Şimdi Binyamin Netanyahu cesur bir şey yapıyor. Kimse Netanyahu'yu İsrail idealine ihanet etmekle, Kudüs'ü bölmeye kalkışmakla, yerleşimcileri sırtlarından bıçaklamakla suçlayamaz. Çünkü şahinliği müsellem bir politikacı o. Üstelik koalisyonunda Avigdor Lieberman gibi bir faşist ve Şas Partisi gibi radikal dindar söylemli bir parti bile var. Bu ikisini ikna etmiş bir Netanyahu'nun bütün İsrail'de ikna edemeyeceği daha kim olabilir?
Fakat Netanyahu iki noktada yanlış yapmakta ısrar ediyor. Birincisi meşruiyet zeminini yitirmiş Mahmud Abbas yönetimini tek muhatabı olarak kabul ederek Hamas'ı dışlayan bir süreç başlatmış olması. Hamas, barış görüşmelerine karşı değil, kendisini muhatap almayan bir sürece karşı. Bu karşıtlığını başlattığı saldırılarla ifade etmeye başladı bile. Yerleşimciler de karşı saldırılar düzenleyerek Netanyahu'nun başlatmış, Mahmud Abbas'ın da kabul etmiş olduğu nihai durum görüşmelerini baltalamak hususunda en büyük düşmanlarıyla işbirliği yapmış durumdalar.

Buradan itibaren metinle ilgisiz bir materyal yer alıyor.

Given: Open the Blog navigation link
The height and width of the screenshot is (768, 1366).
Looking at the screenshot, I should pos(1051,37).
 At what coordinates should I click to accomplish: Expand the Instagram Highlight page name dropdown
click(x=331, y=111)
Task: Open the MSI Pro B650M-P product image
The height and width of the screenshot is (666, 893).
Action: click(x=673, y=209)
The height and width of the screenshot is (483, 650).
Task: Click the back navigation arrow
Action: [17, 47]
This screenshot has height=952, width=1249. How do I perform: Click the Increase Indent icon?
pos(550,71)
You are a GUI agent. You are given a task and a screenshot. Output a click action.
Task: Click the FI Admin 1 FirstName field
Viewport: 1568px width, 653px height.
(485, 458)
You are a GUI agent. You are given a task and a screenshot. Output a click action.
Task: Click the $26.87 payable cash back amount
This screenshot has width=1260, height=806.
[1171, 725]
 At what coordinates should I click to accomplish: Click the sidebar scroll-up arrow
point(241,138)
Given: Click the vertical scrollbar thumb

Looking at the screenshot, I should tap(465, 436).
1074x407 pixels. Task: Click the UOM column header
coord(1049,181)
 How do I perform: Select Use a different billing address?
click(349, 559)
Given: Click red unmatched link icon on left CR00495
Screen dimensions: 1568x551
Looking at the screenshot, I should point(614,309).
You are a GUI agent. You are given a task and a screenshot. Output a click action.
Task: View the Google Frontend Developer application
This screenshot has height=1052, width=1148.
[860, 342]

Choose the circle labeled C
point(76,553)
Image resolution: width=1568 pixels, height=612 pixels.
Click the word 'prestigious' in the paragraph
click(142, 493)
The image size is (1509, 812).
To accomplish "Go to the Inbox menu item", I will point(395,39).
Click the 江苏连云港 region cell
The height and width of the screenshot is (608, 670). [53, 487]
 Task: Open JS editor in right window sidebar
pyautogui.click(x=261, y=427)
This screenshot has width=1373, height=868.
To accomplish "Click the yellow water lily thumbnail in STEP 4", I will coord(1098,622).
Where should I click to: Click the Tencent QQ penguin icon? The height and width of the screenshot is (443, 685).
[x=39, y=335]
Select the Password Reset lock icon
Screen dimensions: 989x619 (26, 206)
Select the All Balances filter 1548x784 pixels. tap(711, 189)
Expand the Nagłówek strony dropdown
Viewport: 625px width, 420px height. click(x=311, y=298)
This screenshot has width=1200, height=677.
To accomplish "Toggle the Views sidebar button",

İkinci büyük yanlış, görüşmelerin daha ilk gününde Kudüs'ün nihai statüsünün gündeme getirilmesi... Bunu da 2001 yılında aynı yanlışı yaparak Taba Görüşmeleri'ni doğarken öldüren Ehud Barak yapıyor. Barak görüşmelerin hemen öncesinde Kudüs'ün bazı kesimlerini Filistin Otoritesi'ne devredebileceklerini ve kutsal mekanların da özel bir rejimle yönetilmesine razı olabileceklerini söylemek suretiyle hem Netanyahu'yu kendi sağcı tabanı karşısında zor durumda bıraktı hem de Abbas'ı Hamas muhalefeti karşısında. Taba Görüşmeleri'ni değerlendirirken Şimon Peres, "Ona [Barak'a] Kudüs meselesine hiç girmemesini söylemiştim." demişti. Hakikaten Kudüs gündeme gelmemiş olsaydı Taba Görüşmeleri'nde kalıcı bir barış anlaşması yapılmış olabilirdi. Ama Barak imkansızı başararak tarihe geçmek istiyordu.
Bugün Netanyahu hükümeti aynı imkansızı telaffuz ederek başlamış olan bir süreci idare etmeye çalışacak. Başarırsa biz de bütün dünya gibi alkışlayacağız onu. Ama iki yanlış adımla çıkılmış bu yolun sonuna ulaşmak imkan harici görülüyor.